To prevent backward tunneling of electrons in the control gate electrode 140, a non-volatile memory device structure has been developed that uses high dielectric (high-k) materials such as aluminum oxide (Al2O3) for the blocking insulating layer 130, and uses metal gates having a large work function for the control gate electrode 140. Such a structure is referred to as MANOS (Metal-Alumina-Nitride-Oxide-Silicon). This structure prevents backward tunneling, but fails to secure a desired erase speed and has a limitation in realizing a sufficiently low threshold voltage even after an erase operation.

BRIEF SUMMARY OF THE INVENTION

In one embodiment, a non-volatile memory device comprises a substrate; a tunneling layer disposed over the substrate; a charge trapping layer comprising a stoichiometric silicon nitride layer and a silicon-rich silicon nitride layer sequentially disposed over the tunneling layer; a blocking layer disposed over the charge trapping layer; and a control gate electrode disposed over the blocking layer.

In another embodiment, a non-volatile memory device comprises a substrate; a tunneling layer disposed over the substrate; a charge trapping layer comprising a first stoichiometric silicon nitride layer, a silicon-rich silicon nitride layer and a second stoichiometric silicon nitride layer sequentially disposed over the tunneling layer; a blocking layer disposed over the charge trapping layer for blocking migration of charges; and a control gate electrode disposed over the blocking layer.

In another embodiment, a non-volatile memory device comprises a substrate; a tunneling layer disposed over the substrate; a charge trapping layer comprising a silicon oxynitride layer and a silicon-rich silicon nitride layer sequentially disposed over the tunneling layer; a blocking layer disposed over the charge trapping layer for blocking migration of charges; and a control gate electrode disposed over the blocking layer.

▶ **STATED TASK 1**
Please quote the records word for word, starting with their first line and going on through the line that contains "pos(256,166)", both included. Leave the pictures out of your answer.

Entries for locating text and elements
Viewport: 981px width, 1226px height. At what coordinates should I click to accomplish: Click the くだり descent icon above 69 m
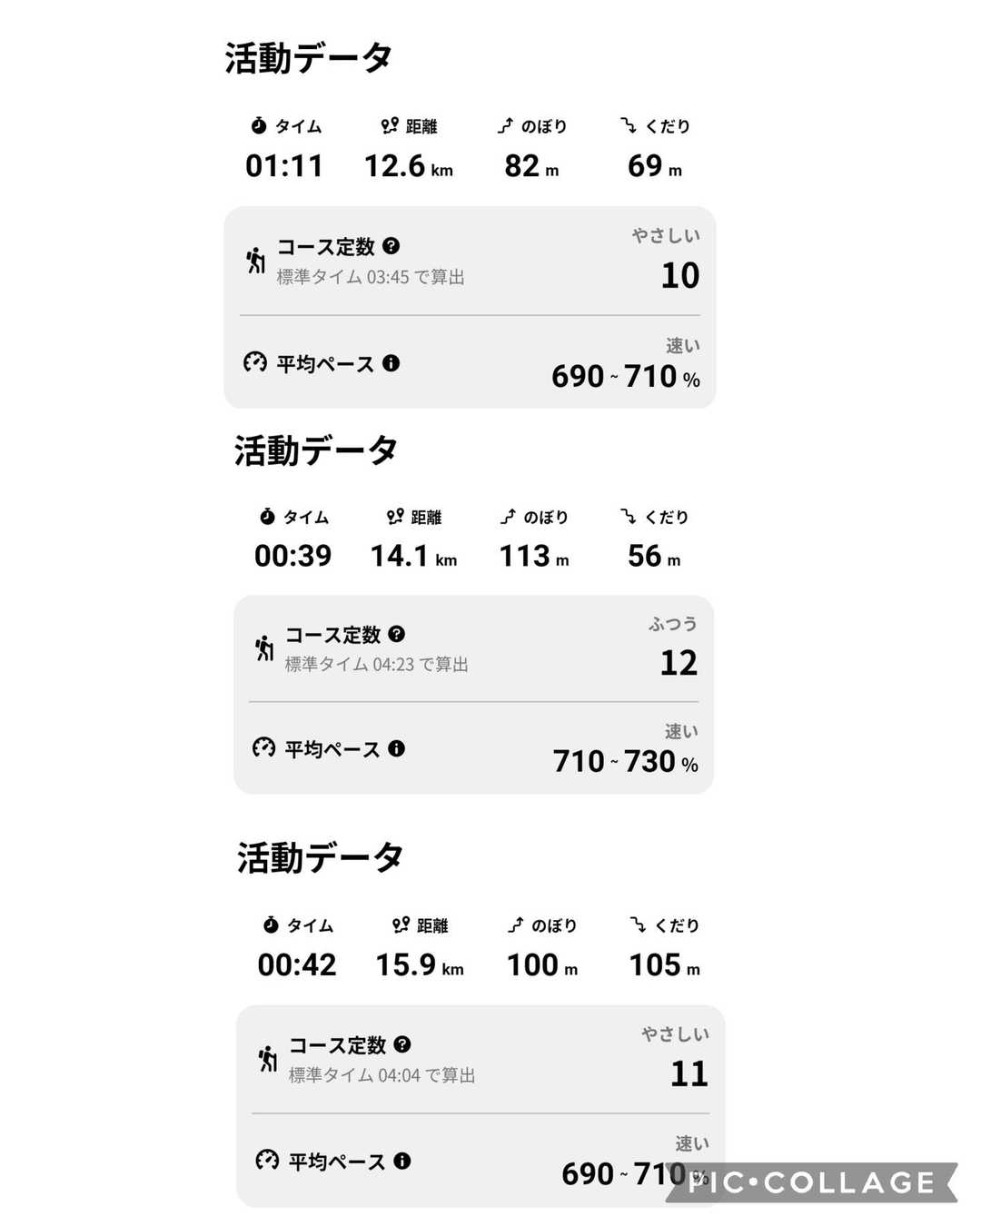(629, 125)
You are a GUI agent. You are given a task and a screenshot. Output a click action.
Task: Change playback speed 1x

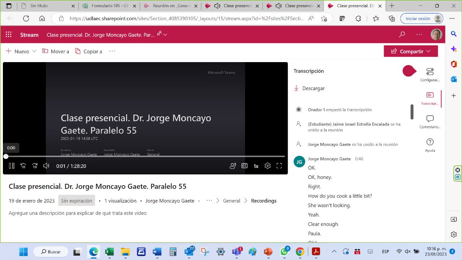pos(256,166)
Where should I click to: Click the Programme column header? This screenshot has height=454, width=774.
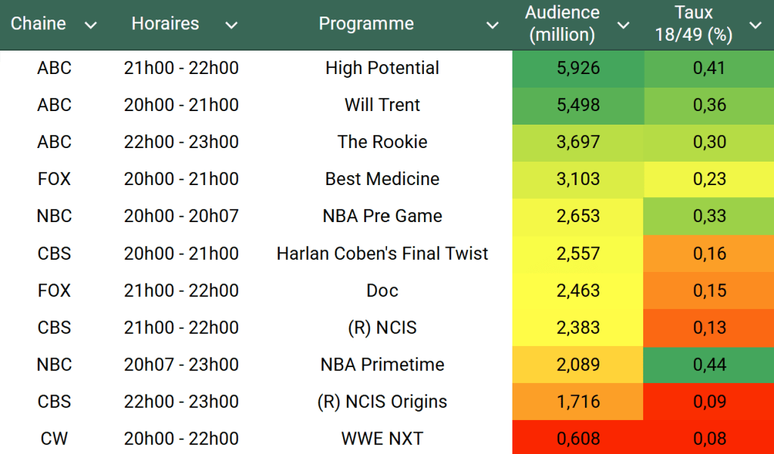click(x=366, y=24)

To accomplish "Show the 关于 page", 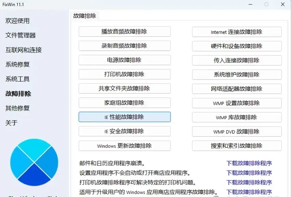I will pyautogui.click(x=11, y=123).
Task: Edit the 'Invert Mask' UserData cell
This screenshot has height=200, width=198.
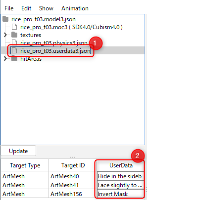Action: pos(120,194)
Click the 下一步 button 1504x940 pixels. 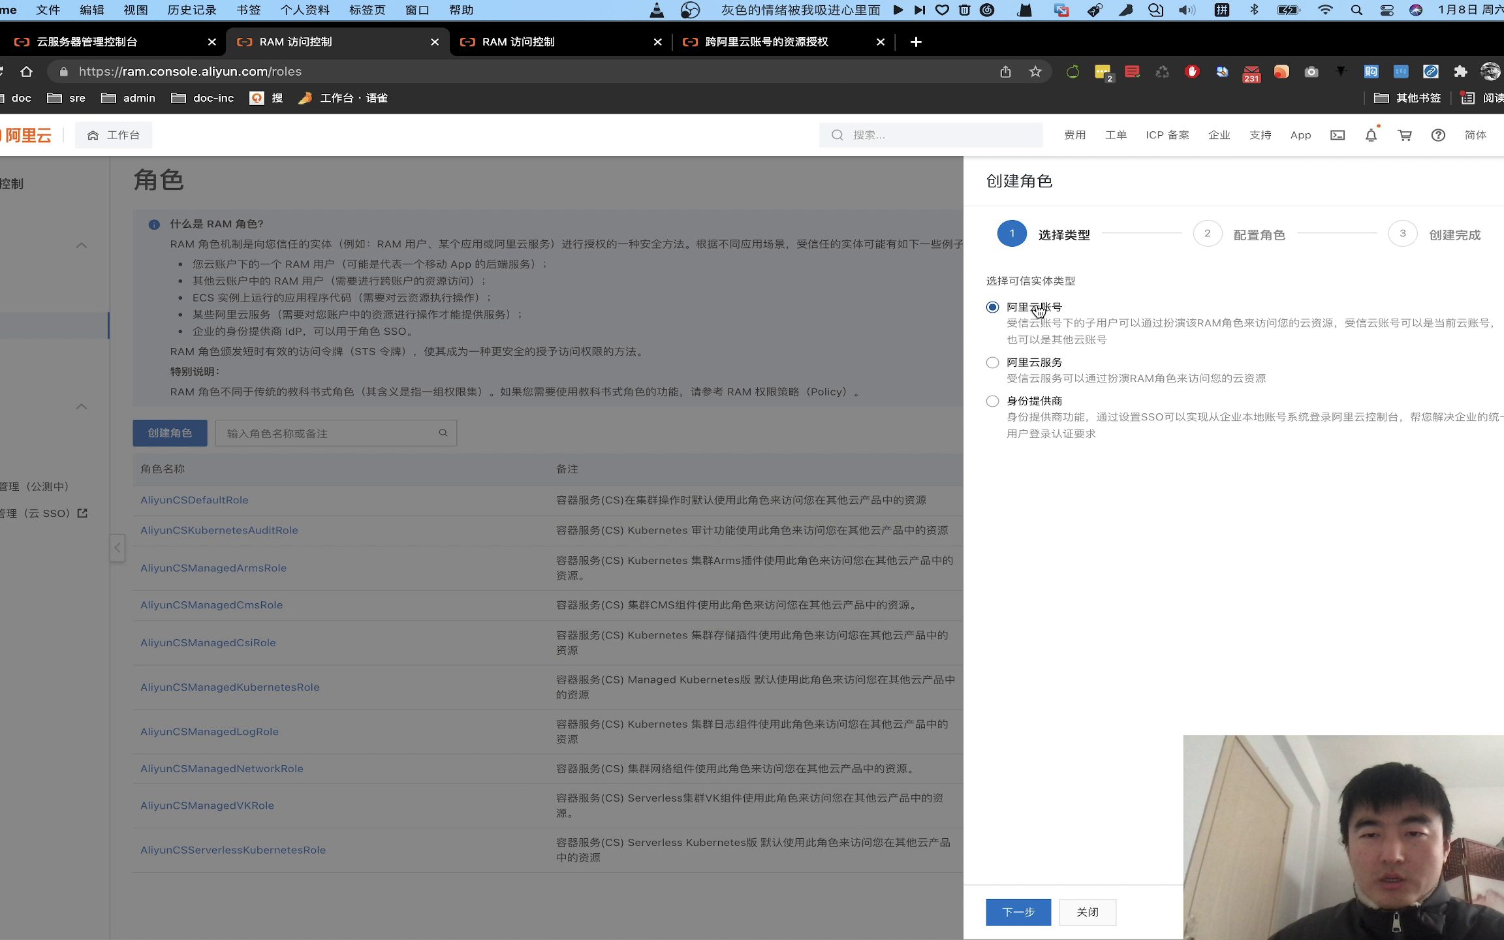point(1018,912)

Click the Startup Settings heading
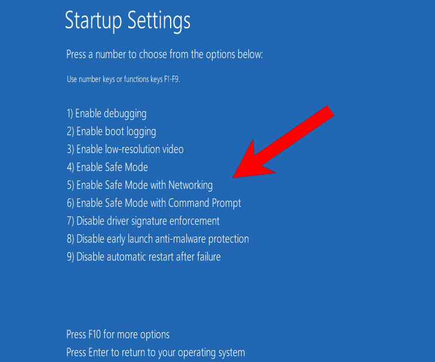[128, 20]
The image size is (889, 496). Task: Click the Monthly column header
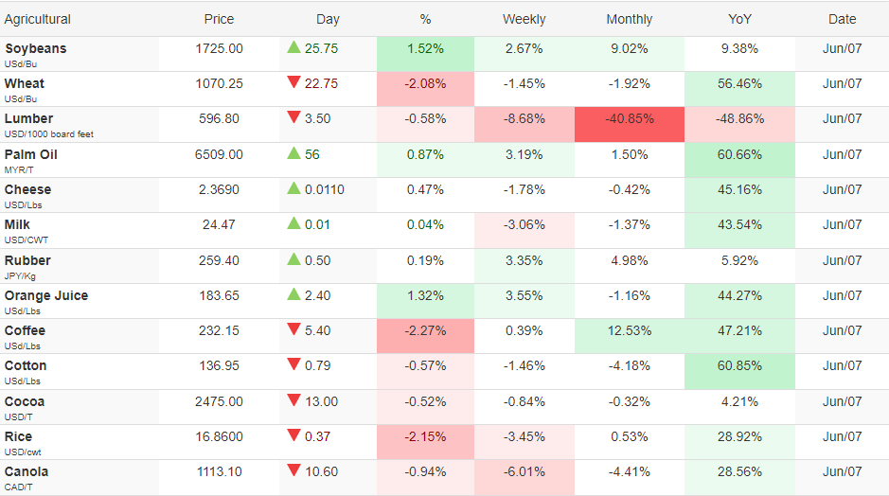coord(630,19)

▶ **STATED TASK 2**
According to the passage on non-volatile memory devices, what does the abbreviation MANOS stand for?

▶ **CORRECT RESULT 1**
Viewport: 981px width, 1226px height. At what coordinates should I click to accomplish: Click the くだり descent icon above 69 m
(629, 125)
You are a GUI agent. You are given a task and a screenshot. Output a click action.
Task: Change playback speed 1x

pos(256,166)

▶ **CORRECT RESULT 2**
Metal-Alumina-Nitride-Oxide-Silicon.